Today we are blessed to have female wonder women in business to lift us to new realms of possibility, providing us with the inspiration to reach new heights and possibilities. The business prowess of women is not a new phenomenon nor is it something which has arrived linearly to the emergence of increased scrutiny surrounding pay equality and workplace practice. To put this simply, the pay gap and workplace equality argument hasn’t arisen because women have just discovered and developed a credible business acumen for the first time – because this has been the case for decades. Moreover, it is because women are now ready to air their grievances and rightly so. Now, it’s all about making sure they are heard and by the right ears.
The global issue of gender inequality as a whole is far from dealt with, particularly within the workplace. According to the recent report by the Chartered Management Institute (CMI) the gender pay gap between CEO’s and business leaders is still at a staggering 55%, when measured on a like-for-like scale and female CEOs are still typically making 77% less than their male counterparts. It’s shocking that in a world in which a champion female skater can become a diplomat at the Asian State Department, the female head of marketing at Coca-Cola can be named by Fortune as one of the most influential women in the world, Germany and New Zealand’s heads of government are female, the gender pay gap is still rife. Media coverage is no longer an issue with increased coverage on the issue resulting in increased awareness, yet the call to action is still not met by corporations and senior figures.
Not only are gender stereotypes and pay inequalities prevalent issues amongst female CEOs and the workforce today, but we have in fact been tackling this issue from childhood. The gender pay gap actually starts in the home. Perhaps subconsciously we have subjected to and are now even feeding into the gender pay gap issue at a grassroots level, with a recent report highlighting that parents in the UK are paying their sons more than twice as much as their daughters for household chores and allowances.

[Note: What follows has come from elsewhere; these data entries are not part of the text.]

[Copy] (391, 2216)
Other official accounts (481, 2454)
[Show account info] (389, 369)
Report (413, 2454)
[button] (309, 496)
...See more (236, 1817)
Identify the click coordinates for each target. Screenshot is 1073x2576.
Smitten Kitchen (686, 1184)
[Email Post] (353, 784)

In essence, this suggests that society is raising women to accept that they deserve less than men, in terms of pay and ambitions. From a young age, girls are taught to be modest, never selfish, to listen to others, to not be controversial or bold and to ultimately not be ambitious because at the end of the day, our primary goal is to settle down with a husband and create the perfect family. Women who defy this ideal are questioned, resented or even pitied as leading a supposedly unfulfilled life.

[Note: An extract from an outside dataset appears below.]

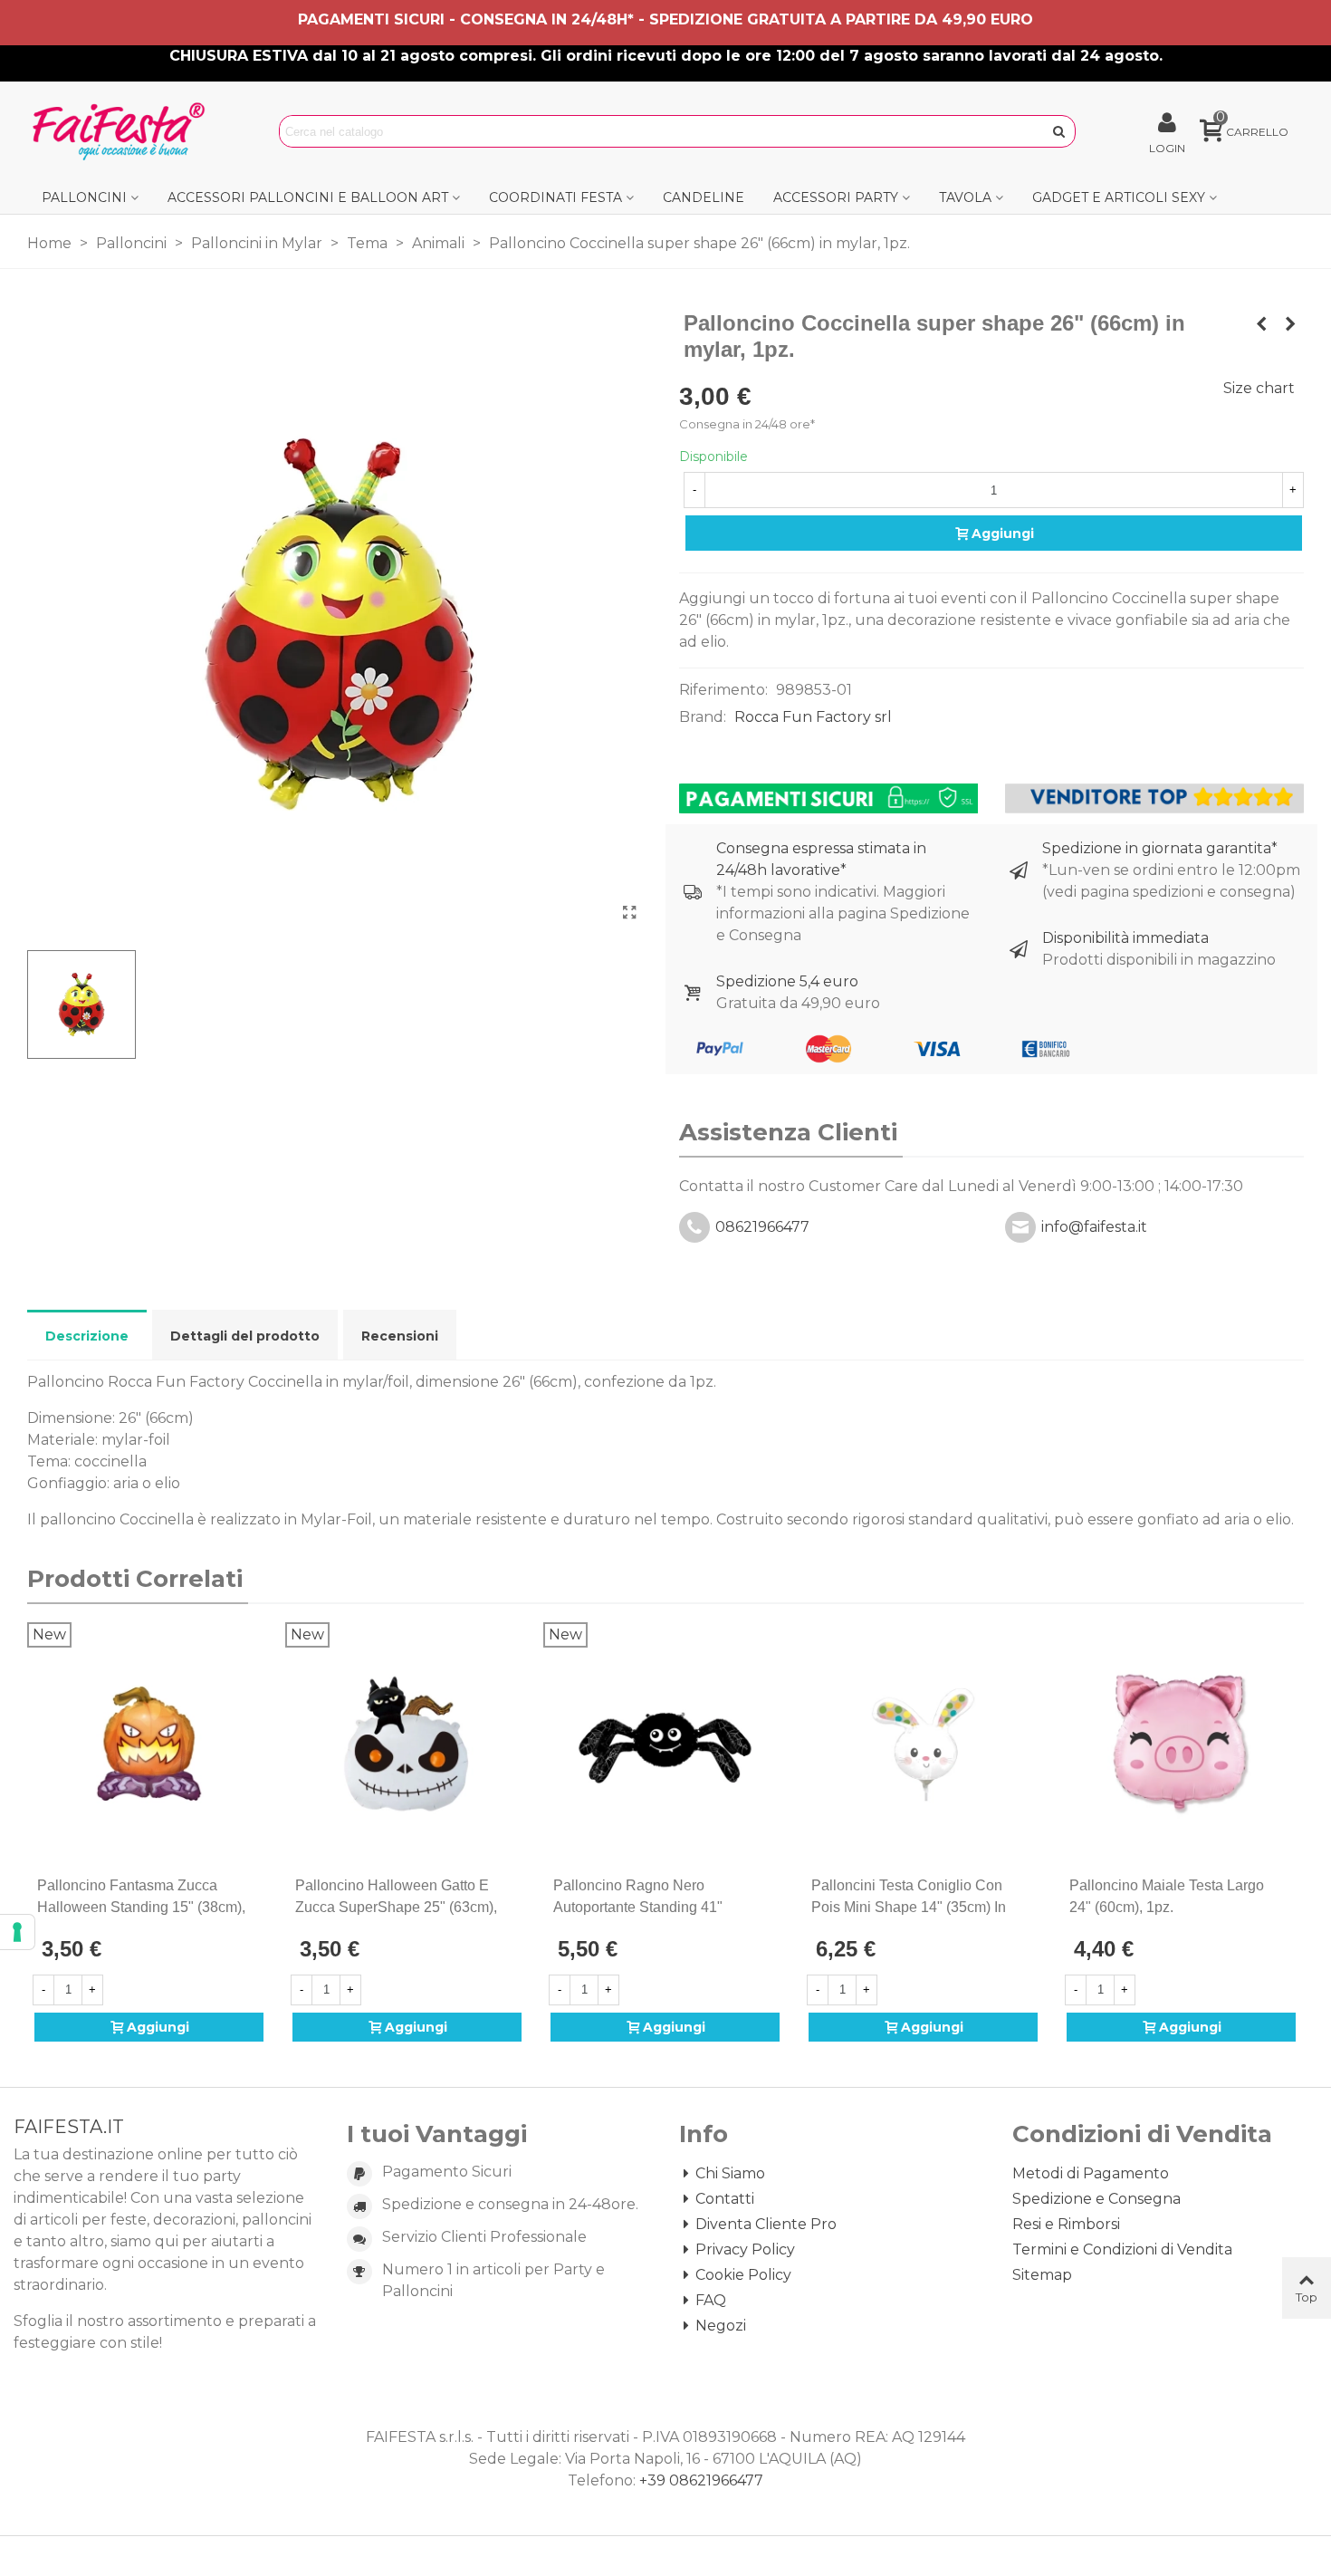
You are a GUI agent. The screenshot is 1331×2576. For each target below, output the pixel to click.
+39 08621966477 (701, 2480)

We need more balance, we need more diversity and we need to stop this cycle once and for all. We desperately need a critical mass of educated, economically independent and powerful women who will reach top positions in economics, science, finance, and politics, in order for them to change the very basis of our existence.
Misogynistic societies are very much known to supress the views of strong women and there is often the lack of powerful female role models to encourage young girls to break out against these feminine expectations. It is important that in a society where women are making major headway for female empowerment, compared to a decade ago, we are still doing what we can to ensure we are making further progress. Starting with the gender pay gap. While big steps have been taken by the government to ensure companies are publicly disclosing their pay gap figures, there is still a lot more to be done – transparency clearly isn’t a large enough deterrent.

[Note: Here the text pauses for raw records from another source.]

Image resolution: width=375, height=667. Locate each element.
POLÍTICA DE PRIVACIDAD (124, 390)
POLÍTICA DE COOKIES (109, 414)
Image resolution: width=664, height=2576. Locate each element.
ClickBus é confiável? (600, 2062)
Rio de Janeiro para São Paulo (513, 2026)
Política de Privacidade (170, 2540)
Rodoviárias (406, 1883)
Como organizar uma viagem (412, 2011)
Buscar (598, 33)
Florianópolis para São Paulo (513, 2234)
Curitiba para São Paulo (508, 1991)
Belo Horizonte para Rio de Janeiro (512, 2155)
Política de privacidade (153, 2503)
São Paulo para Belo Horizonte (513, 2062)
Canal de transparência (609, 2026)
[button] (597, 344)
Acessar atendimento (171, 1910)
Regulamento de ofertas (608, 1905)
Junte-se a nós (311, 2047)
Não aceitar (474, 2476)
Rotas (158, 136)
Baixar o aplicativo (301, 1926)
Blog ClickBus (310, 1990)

The attitude towards women in the workplace as whole needs to change from the current archaic values we are still experiencing today. Women in the workplace, particularly CEOs need to create more noise around this issue and not stand too complacent with society as it stands.
The number of female owned companies has definitely grown in the past decade but they are still a minority. Female CEOs and entrepreneurs are continuing to face hurdles that are very different compared to the struggles faced by their male counterparts, whether it be funding or critical board decisions. Most women are starting out in industries that are still predominantly male dominated where gaining the respect from their male colleagues can be a struggle from the get-go.
The fear of failure is an obstacle faced by all CEOs and entrepreneurs, men and women a-like. Women in particular, must not let societal pressures keep them from making bold decisions, doing what they want and how they want, and ultimately, be whatever they want to be and not what anyone expects them to be.
Born in Italy and now based in London, Paola Diana has dedicated her life to championing sexual equality in business and politics in the UK and Italy. Paola founded the organisation PariMerito (Equal Merit), which she used to lobby the Italian Government to pass new equality laws in the workplace, including a new bill requiring every company board to have minimum 30% female representation. She is also an entrepreneur, starting her first business as a single mother of two. Her hugely successful Diana Group comprises three separate businesses and has established itself as a market leader in recruitment and lifestyle services -recognised as one of London’s most influential service providers for high net worth individuals, families and corporations around the world.